The school board in Vernon Parish, La., will discuss what to do about the national Common Core Standards after one mom complained that her fourth grader brought home a worksheet that was “filled with Ebonics.”
“Ebonics” is term created in 1973 to refer to a vernacular form of English spoken by African Americans.
The homework that upset Britteny Badeaux, whose nine-year-old son attends Vernon Parish Schools, was a worksheet asking students to identify different meanings of words. The sheet focused on the word “Twist” and included references to the rapper Carl Terrell Mitchell who performs under the name Twista.
The sheet mentions one of Twista’s songs, performed with the group “Do or Die,” titled “Po Pimp.”
The sheet also included the word “mobstaz” and contained references to machine guns.
"I think it's appalling why my nine-year-old needs to know why a machine gun needs to be cooled down or why holding the trigger will produce rapid fire. I don't understand any of this," Badeaux told local TV station WAFB.
However the school’s superintendent said that the Common Core standards are meant to prepare students for the real world.

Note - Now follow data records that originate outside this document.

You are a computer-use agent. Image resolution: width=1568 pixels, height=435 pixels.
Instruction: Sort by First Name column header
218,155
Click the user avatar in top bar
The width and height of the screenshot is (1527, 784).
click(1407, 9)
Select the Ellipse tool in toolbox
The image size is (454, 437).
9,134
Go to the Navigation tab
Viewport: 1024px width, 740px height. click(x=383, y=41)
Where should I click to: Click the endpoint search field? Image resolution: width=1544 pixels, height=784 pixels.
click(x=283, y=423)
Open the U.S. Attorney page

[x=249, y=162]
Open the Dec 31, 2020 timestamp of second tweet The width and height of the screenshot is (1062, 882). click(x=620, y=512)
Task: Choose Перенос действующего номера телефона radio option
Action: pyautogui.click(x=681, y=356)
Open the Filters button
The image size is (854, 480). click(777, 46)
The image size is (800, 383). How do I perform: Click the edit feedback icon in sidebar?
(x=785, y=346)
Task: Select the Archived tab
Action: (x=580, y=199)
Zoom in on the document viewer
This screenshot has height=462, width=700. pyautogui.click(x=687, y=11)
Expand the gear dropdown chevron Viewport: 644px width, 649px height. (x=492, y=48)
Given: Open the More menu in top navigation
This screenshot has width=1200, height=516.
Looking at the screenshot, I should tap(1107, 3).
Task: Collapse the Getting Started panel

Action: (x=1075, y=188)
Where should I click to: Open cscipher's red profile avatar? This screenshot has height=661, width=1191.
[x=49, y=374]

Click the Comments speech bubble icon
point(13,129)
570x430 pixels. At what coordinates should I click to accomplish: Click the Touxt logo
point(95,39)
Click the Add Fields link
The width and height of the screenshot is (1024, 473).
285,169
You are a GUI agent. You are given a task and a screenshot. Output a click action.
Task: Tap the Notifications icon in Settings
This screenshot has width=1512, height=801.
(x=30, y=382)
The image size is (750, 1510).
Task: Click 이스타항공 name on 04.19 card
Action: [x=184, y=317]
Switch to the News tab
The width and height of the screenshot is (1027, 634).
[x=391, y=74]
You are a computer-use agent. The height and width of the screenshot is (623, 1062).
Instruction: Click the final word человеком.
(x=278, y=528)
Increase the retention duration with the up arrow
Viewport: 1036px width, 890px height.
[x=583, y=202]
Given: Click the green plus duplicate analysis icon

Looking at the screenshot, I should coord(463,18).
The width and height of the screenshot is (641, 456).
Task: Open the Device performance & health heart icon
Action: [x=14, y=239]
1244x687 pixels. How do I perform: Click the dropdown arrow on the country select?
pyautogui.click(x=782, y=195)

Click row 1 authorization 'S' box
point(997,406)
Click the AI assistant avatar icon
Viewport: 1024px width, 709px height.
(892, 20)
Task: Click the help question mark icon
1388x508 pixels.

“Like it or not – we have to make our students successful,” Vernon Parish Superintendent Jerome Puyau said. “We know that in New York proficiency in state testing was very low. We foresee that our students will not be successful unless with align everything to the common core standards.”
Pupyau conceded, however that he could understand why the mother of a nine-year-old might have been upset by hearing her child come back from school talking about pimps and machine guns.
“Out of context, this word is inappropriate,” Puyau said. “However, within the Common Core standards, they do want us to discuss real world texts.”
The worksheet wasn’t all about pimpin’ and how to fire automatic weapons. The “twist” exercise also contained information about “twisters,” also known as tornadoes -- and the 1950s dance craze “The Twist,” popularized by Chubby Checker.
Nonetheless, not only the content but the spelling and usage of words in the homework upset the fourth-grader’s mom.
“I try to teach him morals and respect and to speak correctly,” she said. “It’s hard for a fourth grader to understand Ebonics when you’re trying to teach him how to spell and write correctly.”